ONE SUMMER, a Bengaluru NGO organised a brutally rigged activity called the Monsoon Game for a bunch of affluent college students. They arbitrarily grouped students into families assigning them castes, jobs and landholdings. In each round of the game a moderator —God — announced life-altering events such as failed crops, bad monsoons or new government schemes. In the first few rounds, the students giggled as if it was Monopoly. An hour later, sunshine faded and the classroom took on a grim, Battle Royale cast. Most families realised that despite their ingenuity they’d die of starvation. All except the one family with the zamindar card.

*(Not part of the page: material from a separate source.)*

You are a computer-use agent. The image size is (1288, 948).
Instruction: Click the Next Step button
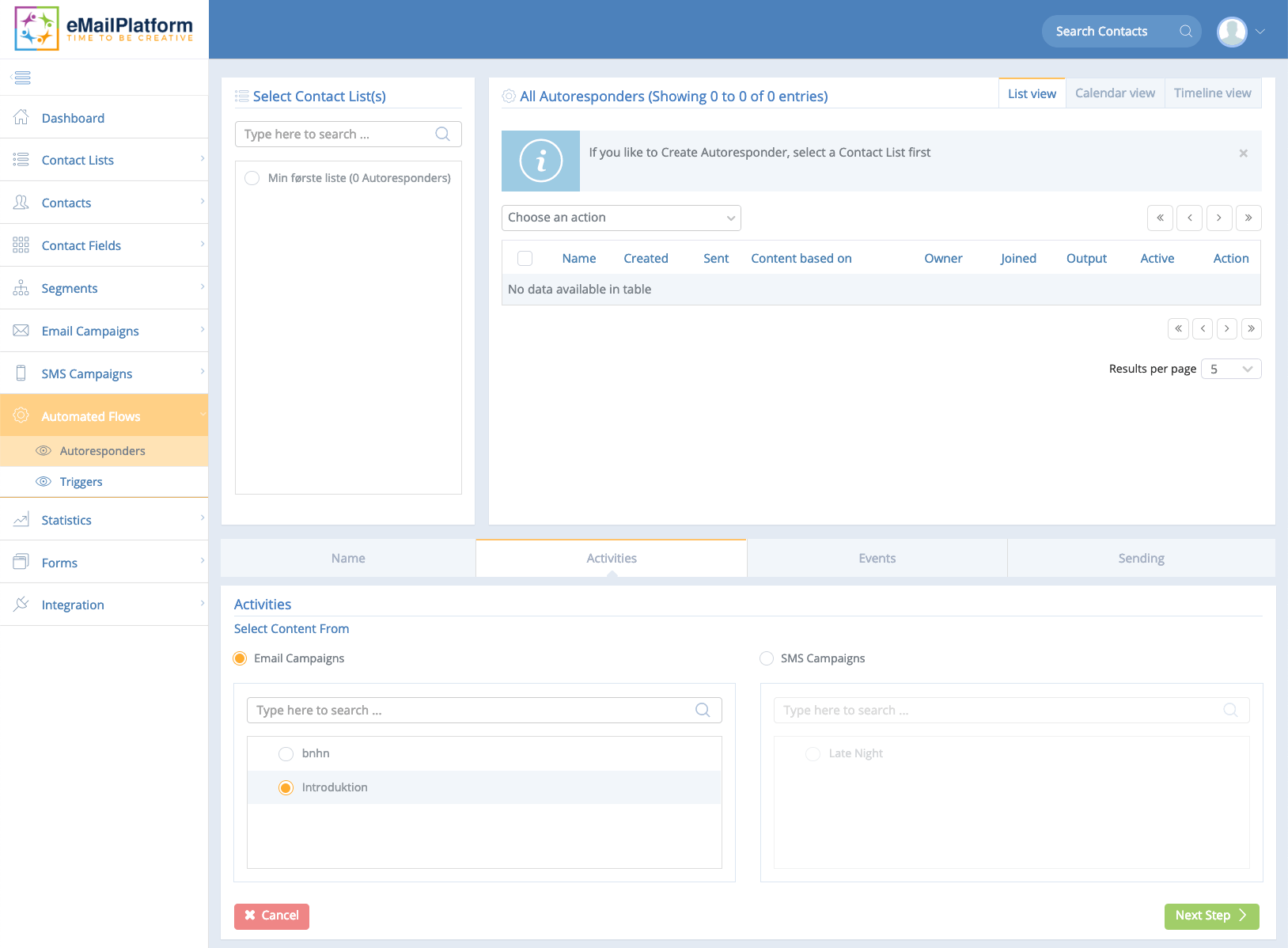[x=1210, y=916]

For many, it was the first time they had encountered a situation they couldn’t control with the much-touted middleclass mantras of ‘hard work’ and ‘positive thinking’. The game ended in tears, rage. And some epiphanies about life in India.

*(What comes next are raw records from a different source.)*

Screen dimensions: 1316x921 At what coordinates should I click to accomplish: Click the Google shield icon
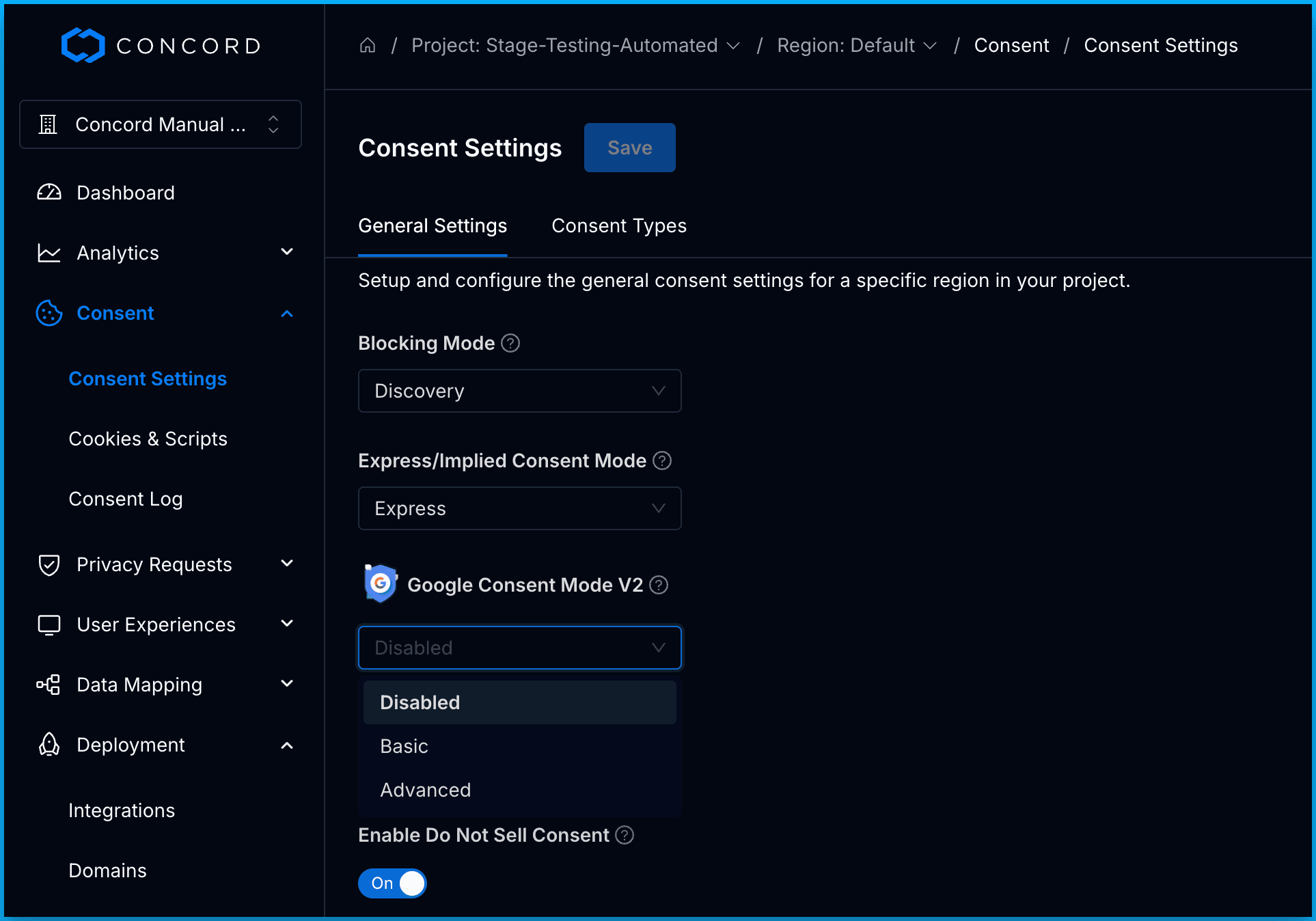(x=381, y=583)
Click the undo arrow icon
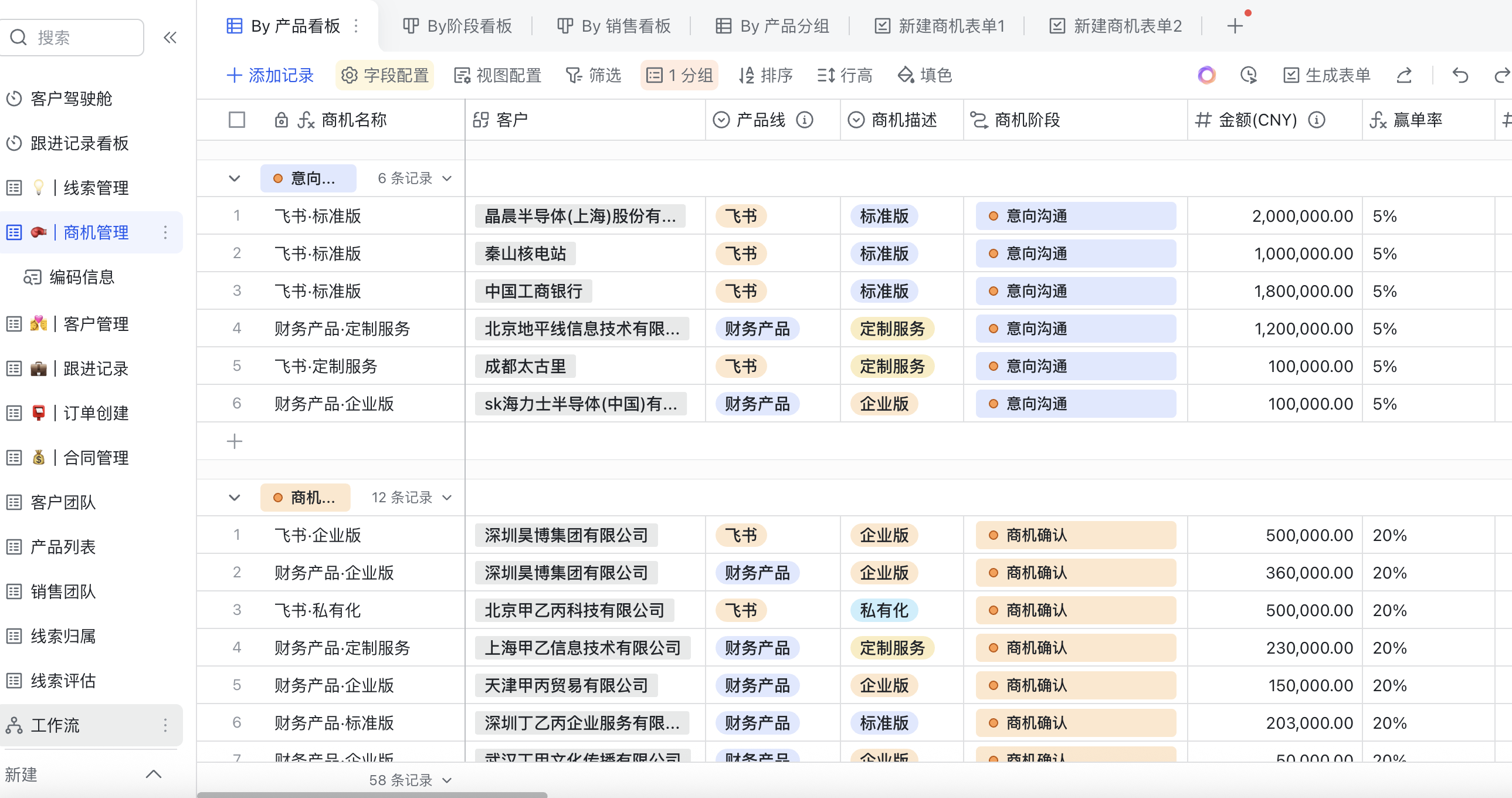The height and width of the screenshot is (798, 1512). [1460, 75]
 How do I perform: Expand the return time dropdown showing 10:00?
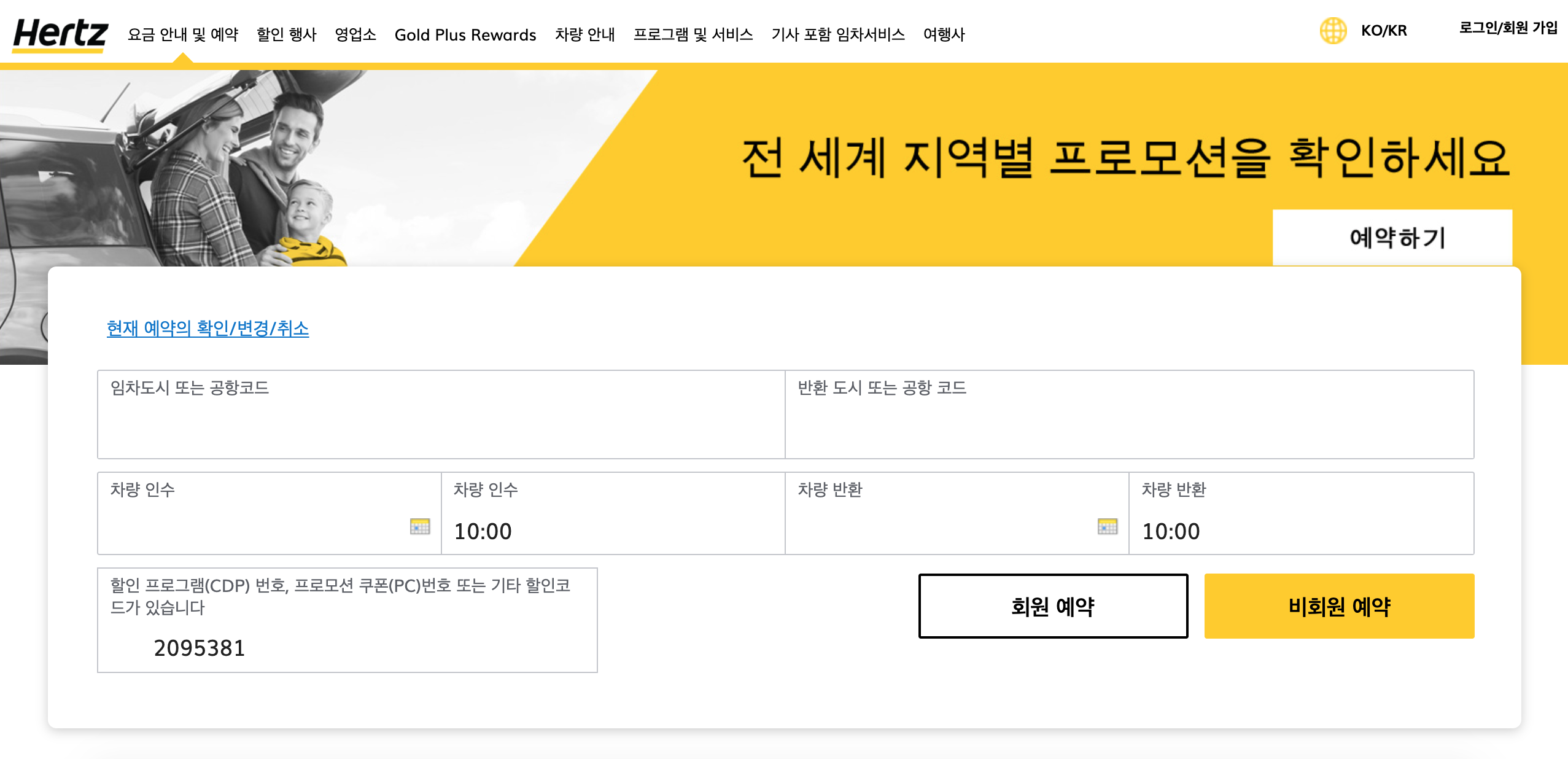point(1300,531)
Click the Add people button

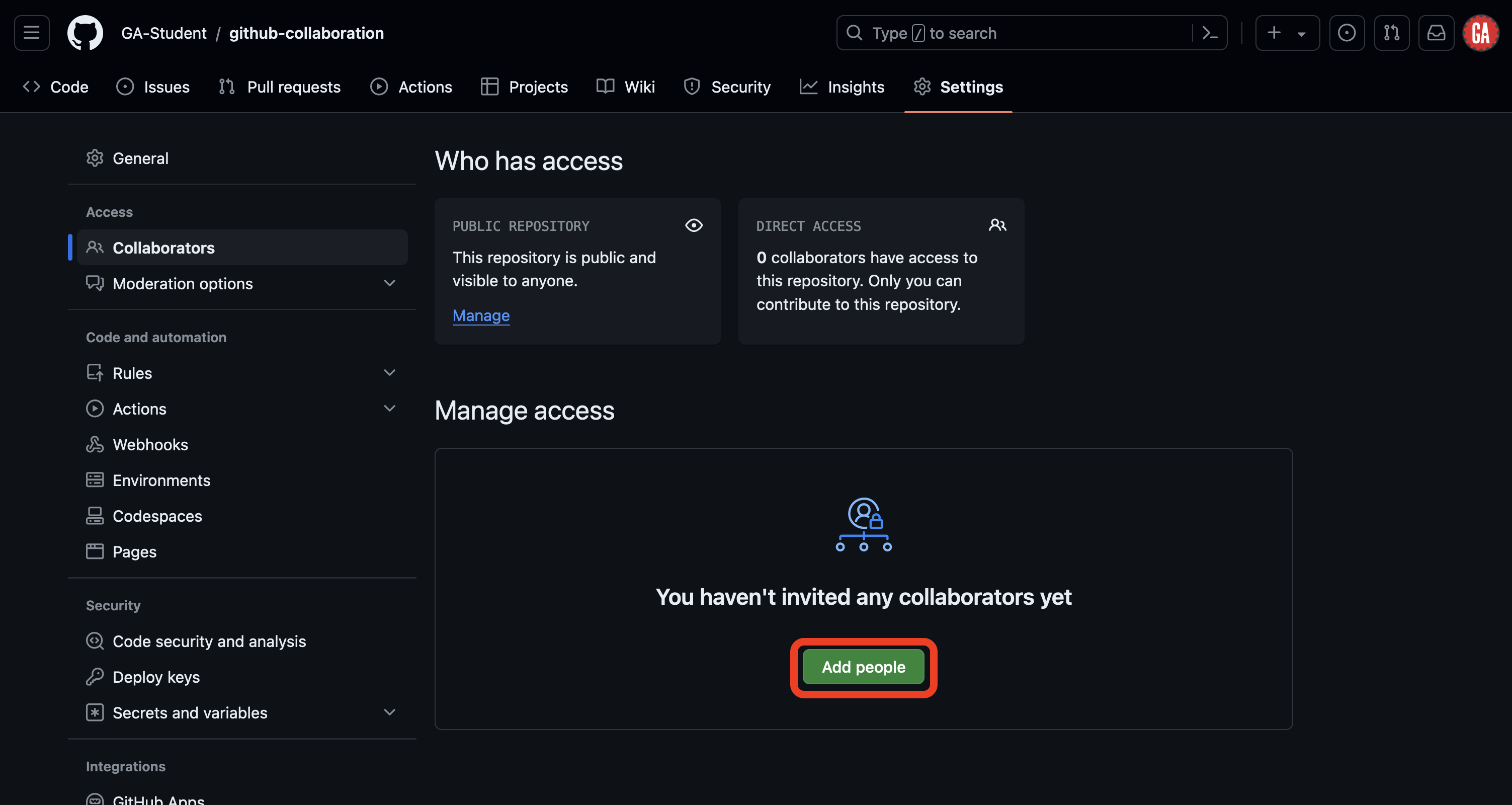coord(863,667)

This week, the government proposed an astonishingly flawed Food Security Act that will provide subsidised grains only to those who earn less than Rs 20 a day (if you live in a city and less than Rs 15 a day if you live in a village). If wishes were consciousness- raising games, we’d send our ministers to play the Monsoon Game and cry in a dark classroom. The game is certainly less arbitrary than the Tendulkar Committee that set this poverty line.

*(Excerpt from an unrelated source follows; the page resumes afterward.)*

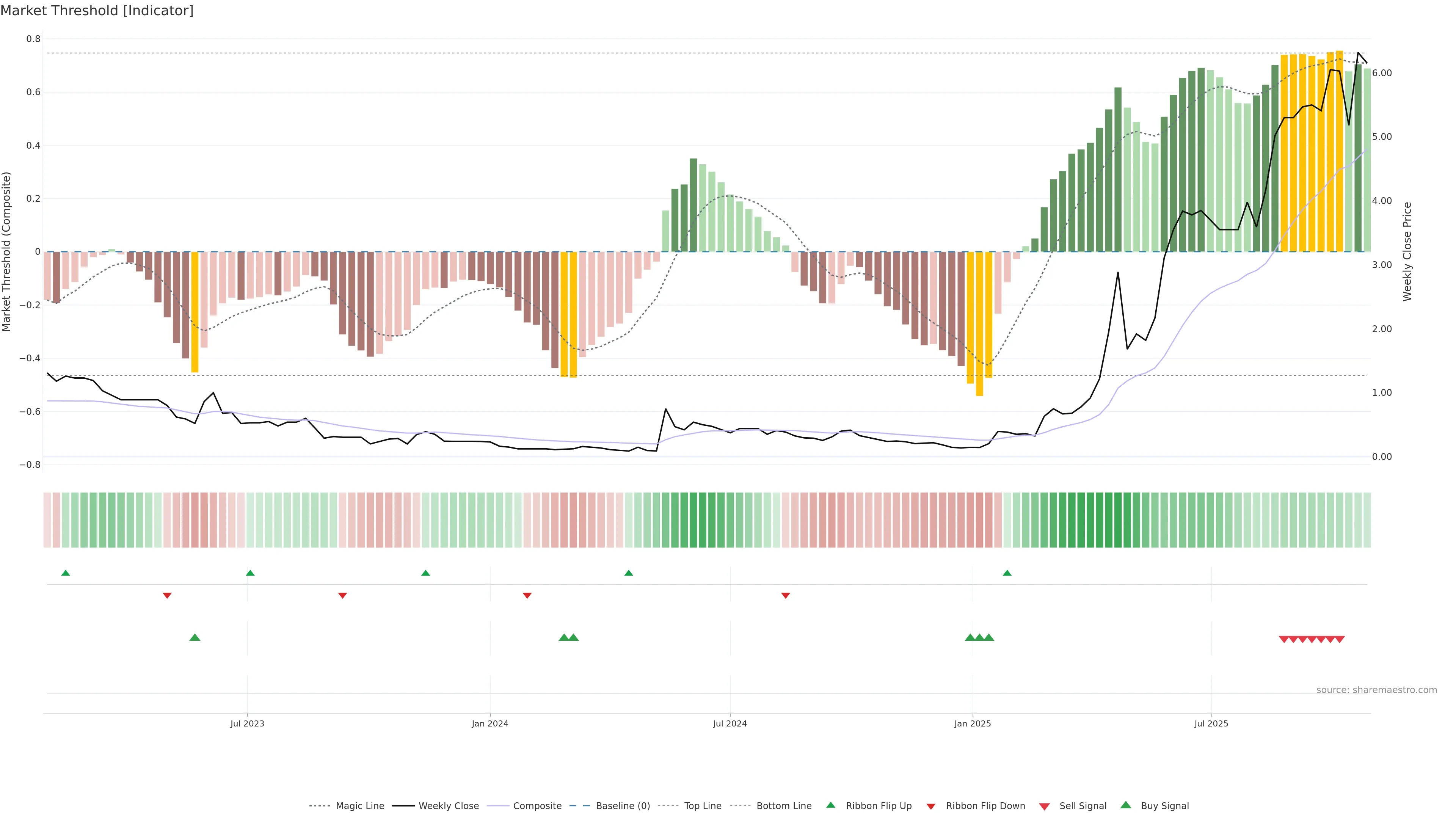Image resolution: width=1456 pixels, height=819 pixels.
Task: Toggle the Composite legend entry
Action: point(537,806)
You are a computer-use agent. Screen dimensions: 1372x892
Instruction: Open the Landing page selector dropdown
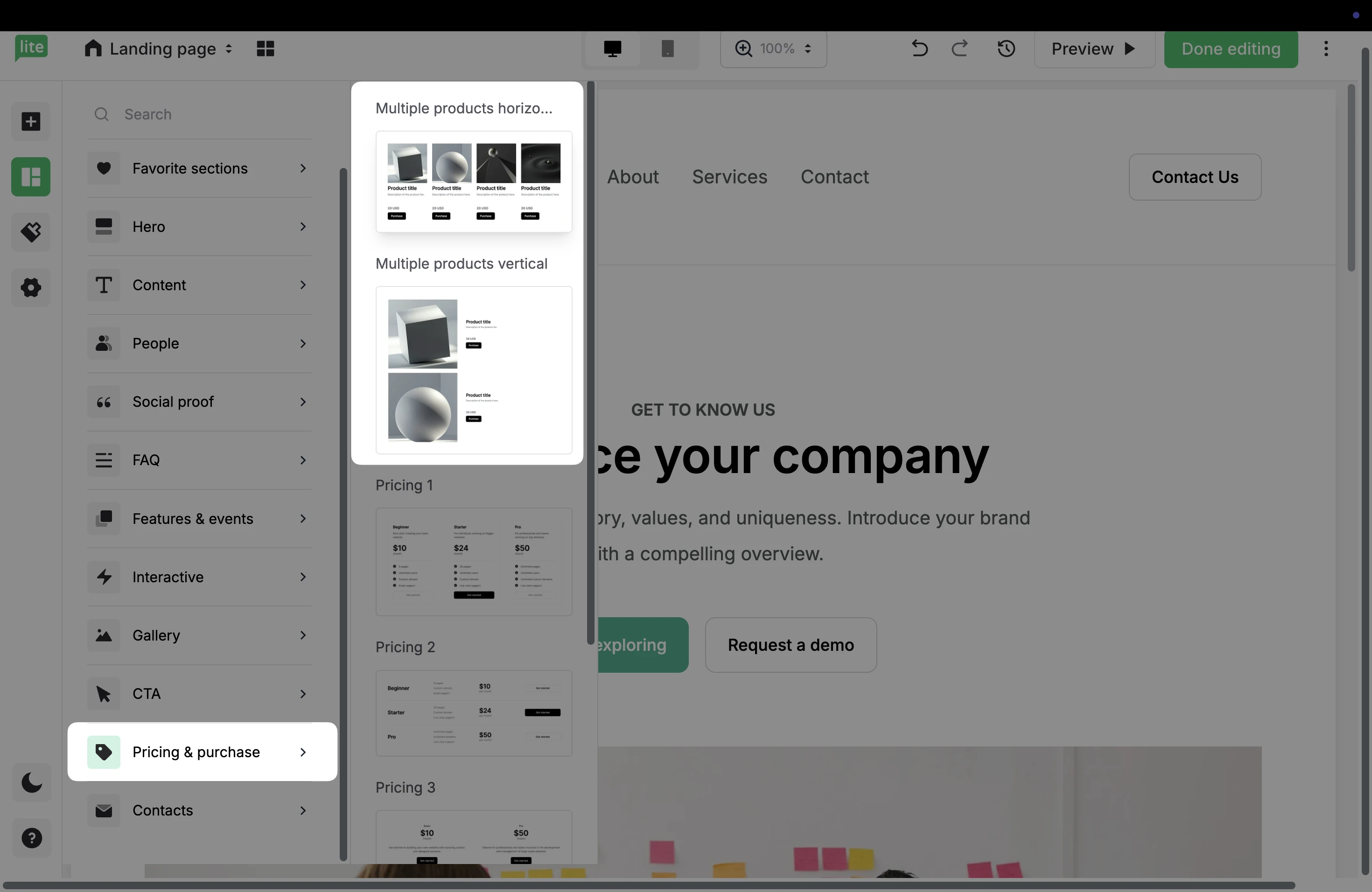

In India, every welfare scheme is linked to the term BPL — below poverty line. Governments and economists of different persuasions argue intensely over this, juggling different statistical models to back their claims. (Surjit Bhalla, for instance, claims only 13 percent of India is poor, though even a layman’s smell test would tell you he is way off track in his optimism). The reason the poverty line matters so much is because it determines how many Indian can claim welfare, which, in turn, determines the fiscal burden the State will have to bear.
But for the poor, the BPL is not some statistical term: it is a lifeline. So can we really allow the BPL to be fixed at Rs 20 a day? Rs 20 a day? The money middle-class India finds under undusted sofas is somehow supposed to feed whole families? The mind slides past these figures in embarrassed shock. We are not alone in our shock. When TEHELKA spoke to some of India’s poorest, they responded with silence and laughter: The government thinks we are not poor enough? We?
The government says it can’t afford to feed everyone – hence the manipulations with the BPL. Many economists and activists disagree. Economists Pravin Jha and Nilachal Acharya have estimated that if rice/wheat were made available to 200 million households in India at Rs 3 a kilo, it would add Rs 84,399 crore to the Budget. Not a huge cost to ensure India does not starve: just the price of two Commonwealth Games. Economists Jean Dreze and Reetika Khare argue the subsidy would cost even less if one, we don’t ship all our grains from Punjab and Haryana to distant states and two, if we include local grains such as bajra and ragi in the PDS. But a lack of imagination plagues our planners.
For those TEHELKA spoke to, the rickshaw-puller, farmer, waste-picker and others, bitterness came later in the conversation — after the shock passed. The precariousness of their lives is held at bay by dignity, hard work, generosity to those even poorer, loyalty to family, resilience and faith. All to be frayed again by those who have never known what it is like to be hungry.